Read All's Well That Ends Well Page 17


  Fried: I can't say that I ever thought about this while working on All's Well That Ends Well. I had heard a theory that Much Ado About Nothing was actually the lost Love's Labour's Won, and the similarities between that play and Love's Labour's Lost, and particularly between Berowne and Rosaline and Benedick and Beatrice, always gave this theory a little more plausibility for me.

  Helen's often seen as a problematic heroine; many have questioned why someone so clever and lively falls for and then has the bad taste to foist herself on an unattractive spoiled brat, using the morally dubious bed trick. How did you reconcile the different aspects of her character?

  Doran: I think she has a certainty about her: she knows this is right. The bed trick is seen from her perspective as a sort of corrective for Bertram's bad behavior. Bertram is immature; he doesn't want to be shackled by marriage or by the society of the French court. Going off and becoming General of the Horse is liberating for him; he wants to sow his wild oats and play the field. Diana realizes how attractive this young man is and although she resists him he has a kind of charisma that is irresistible to somebody like Helen. She firmly believes she is the one who can solve his problems; she will make him fall in love with her. His mother, the Countess, sees that this love is there, does not object to it on class grounds because she sees the virtue and integrity in Helen and therefore allows the depth of her love to prosper.

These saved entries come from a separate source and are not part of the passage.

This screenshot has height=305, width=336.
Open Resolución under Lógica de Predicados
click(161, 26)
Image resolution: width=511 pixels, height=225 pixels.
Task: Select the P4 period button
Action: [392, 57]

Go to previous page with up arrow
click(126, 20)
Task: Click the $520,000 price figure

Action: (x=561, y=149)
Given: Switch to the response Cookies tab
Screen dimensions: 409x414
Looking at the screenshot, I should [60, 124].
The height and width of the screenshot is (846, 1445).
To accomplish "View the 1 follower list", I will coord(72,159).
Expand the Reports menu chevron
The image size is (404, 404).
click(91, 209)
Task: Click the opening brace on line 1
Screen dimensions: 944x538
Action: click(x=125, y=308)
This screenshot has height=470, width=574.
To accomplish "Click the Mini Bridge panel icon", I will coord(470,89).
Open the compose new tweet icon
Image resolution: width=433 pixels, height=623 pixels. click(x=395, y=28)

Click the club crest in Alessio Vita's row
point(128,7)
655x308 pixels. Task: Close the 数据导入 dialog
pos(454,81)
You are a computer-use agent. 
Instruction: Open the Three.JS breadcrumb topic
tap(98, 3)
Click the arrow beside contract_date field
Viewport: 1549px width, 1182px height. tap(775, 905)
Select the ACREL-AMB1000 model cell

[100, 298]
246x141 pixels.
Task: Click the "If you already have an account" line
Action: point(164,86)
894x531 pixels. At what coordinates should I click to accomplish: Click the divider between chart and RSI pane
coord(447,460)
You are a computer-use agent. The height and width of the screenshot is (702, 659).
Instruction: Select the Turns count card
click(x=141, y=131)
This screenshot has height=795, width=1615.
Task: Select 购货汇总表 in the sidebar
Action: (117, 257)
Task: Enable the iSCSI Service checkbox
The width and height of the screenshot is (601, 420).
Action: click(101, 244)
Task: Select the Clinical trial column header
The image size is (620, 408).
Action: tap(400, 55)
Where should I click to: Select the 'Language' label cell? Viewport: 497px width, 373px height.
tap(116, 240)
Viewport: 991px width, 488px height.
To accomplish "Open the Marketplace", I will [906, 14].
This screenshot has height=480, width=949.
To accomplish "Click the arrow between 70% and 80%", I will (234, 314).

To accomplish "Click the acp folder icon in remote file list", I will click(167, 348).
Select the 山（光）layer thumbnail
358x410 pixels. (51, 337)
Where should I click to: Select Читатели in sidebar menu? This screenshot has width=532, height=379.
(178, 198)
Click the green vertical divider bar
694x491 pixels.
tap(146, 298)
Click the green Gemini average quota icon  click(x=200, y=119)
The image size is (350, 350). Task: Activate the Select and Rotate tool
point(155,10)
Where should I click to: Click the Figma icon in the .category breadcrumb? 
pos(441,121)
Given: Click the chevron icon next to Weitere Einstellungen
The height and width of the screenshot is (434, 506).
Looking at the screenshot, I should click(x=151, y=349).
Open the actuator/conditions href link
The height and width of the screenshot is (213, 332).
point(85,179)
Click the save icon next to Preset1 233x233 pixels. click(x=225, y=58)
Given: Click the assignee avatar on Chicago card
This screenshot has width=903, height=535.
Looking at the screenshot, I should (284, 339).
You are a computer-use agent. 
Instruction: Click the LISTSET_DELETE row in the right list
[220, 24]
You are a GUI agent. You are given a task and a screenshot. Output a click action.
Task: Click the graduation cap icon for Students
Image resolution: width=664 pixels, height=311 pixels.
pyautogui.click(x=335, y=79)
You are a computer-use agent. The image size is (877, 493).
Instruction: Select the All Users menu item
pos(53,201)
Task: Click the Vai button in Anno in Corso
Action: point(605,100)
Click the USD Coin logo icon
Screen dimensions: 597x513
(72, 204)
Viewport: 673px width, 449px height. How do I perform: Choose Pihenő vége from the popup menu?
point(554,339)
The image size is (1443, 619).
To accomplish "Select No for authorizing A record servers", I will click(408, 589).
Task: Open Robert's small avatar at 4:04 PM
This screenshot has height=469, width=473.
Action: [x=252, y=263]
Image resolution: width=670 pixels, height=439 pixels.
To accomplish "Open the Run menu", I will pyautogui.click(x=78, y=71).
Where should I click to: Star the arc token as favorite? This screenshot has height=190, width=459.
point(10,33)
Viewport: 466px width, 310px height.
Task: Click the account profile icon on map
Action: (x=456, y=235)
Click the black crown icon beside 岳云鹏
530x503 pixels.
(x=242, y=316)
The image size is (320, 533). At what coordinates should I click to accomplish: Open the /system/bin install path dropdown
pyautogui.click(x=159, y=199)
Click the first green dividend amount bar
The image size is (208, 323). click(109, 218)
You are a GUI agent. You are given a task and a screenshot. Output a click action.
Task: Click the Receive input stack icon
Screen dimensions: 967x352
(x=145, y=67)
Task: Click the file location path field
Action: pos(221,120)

  Fried: As I was working on All's Well That Ends Well, I frequently found myself defending the play against critics who took issue with Helen's love for the seemingly undeserving Bertram. Without question, Helen's flight from Rossillion at the end of Act 3 Scene 2, and her continued pursuit of Bertram in Florence even after he has so harshly rejected her, pose a problem for any postfeminist reading of the play. Yet I feel quite strongly that to look at the play as the story of a "clever and lively heroine who falls for an unattractive spoiled brat" denies the possibility that both Helen and Bertram must change and mature over the course of the play. I think it's very important to recognize--as I strove to make clear through my production--that Helen begins the play as a fairly sheltered and somewhat naive girl who confuses childlike obsession and idol worship with mature love. It is only after her idol rejects her that she must then confront reality and mature into the woman who, presented with Bertram at the end of the play, is able to define the terms by which she is to be wed rather than simply giving herself over unquestioningly.

  This doesn't completely solve the problem of why Helen continues to pursue Bertram even after he rejects her. Yet I think it's unfair to expect that Helen should behave rationally when it comes to Bertram. How often is love rational? And how frequently has each of us fallen head over heels for someone completely undeserving of that love? Is Helen's love for Bertram easy to watch? Certainly not. But does it reveal a deeply honest truth about the irrational and inexplicable actions of the human heart? Without a doubt. In my production, when Helen mused in Act 4 Scene 4, "But, O strange men, / That can such sweet use make of what they hate," she seemed to recognize both the irrationality and also the inevitability of her love. Fully aware of Bertram's disdain for her, she was nonetheless filled with wonder over the sweetness of their night together.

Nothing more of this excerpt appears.